For post-processing, the well-known ParaView is used. Today we can safely call it 'the post-processing standard' in the open-source world. As it is also used in Salome-Meca/Code-Aster we are very familiar with it, so now news here. ParaView can already be started during the running simulation, as long as at least one timestep is written. You can leave it open and just press 'Reload files (F5)' and follow the results of your running simulation. In Paraview, we may also load a pretty model of our town block for visualisation, just be sure to store it in .vtk before importing it (Salome can do that). Let us look at some results. When looking at streamlines, a line source is very useful in this setup. We place it at the left border, near the inlet in different heights (1.0m, 1.5m, 2.0m). It is very obvious the first corners of Murgasse catch a lot of wind, and windspeed even increases there. In fact, these corners are known to be quite windy, as is Franziskanerplatz. On the main spare (Hauptplatz) we find the streams that were near the ground on the inlet to pass over buildings and fall onto the square with reduced velocity. Near the main square, we find two narrow alleys, that are known to be windy in reality, Franziskanergasse and Neue-Welt-Gasse. The results of this first (!) simulation confirm reality, as the streamlines coming from the river can pass at nearly unhindered at the same height. There is not a lot of disturbance for the air along these paths.

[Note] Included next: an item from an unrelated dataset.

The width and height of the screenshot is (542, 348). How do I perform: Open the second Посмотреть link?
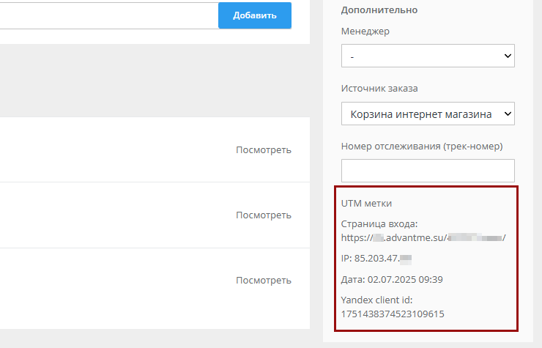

Top view of whole simulation space with line source on the left (height 1.0m):
Angled view at the church and the corner at Murgasse (same line source in height of 1.0m):
Increased wind speed at corner Murgasse, with indicated line source in height of 1.5m:
Increased wind speeds at 1.5m along Fransziskanerplatz, directly leading into Franziskanergasse and Neue-Welt-Gasse (wind speeds also increased there), source line is indicated:
In summary, using CfdOF is a real pleasure compared to other open-source GUIs for OpenFOAM. The GUI is 100% FreeCAD oriented, so if you are familiar with it you will have no problem adapting. The program never crashes or fails in unforeseen or stupid ways, it seems to be very stable even with large meshes. Compared to other FOSS GUI, this is a real pleasure.
The basic workflow used here was:
CAD model (FreeCAD)
Simulation space and other CAD cutting and concatenating (Salome)
Meshing (SnappyHexMesh parallel in CfdOF in FreeCAD)
Simulation (OpenFoam parallel in CfdOF in FreeCAD)
Post-Processing (ParaView in CfdOF in FreeCAD).
Although this text sounds like an ad, we are in no way affiliated with the creators of Cfd. Personally, I have tried OpenFOAM many times and put it away after a few days, exactly as many times. CfdOF has changed that, I'd even say it is mature enough to be used professionally. The CAD model used in the simulation is shared in the folder, just be informed it is not super-accurate and in no way usable for an architectural model of the town.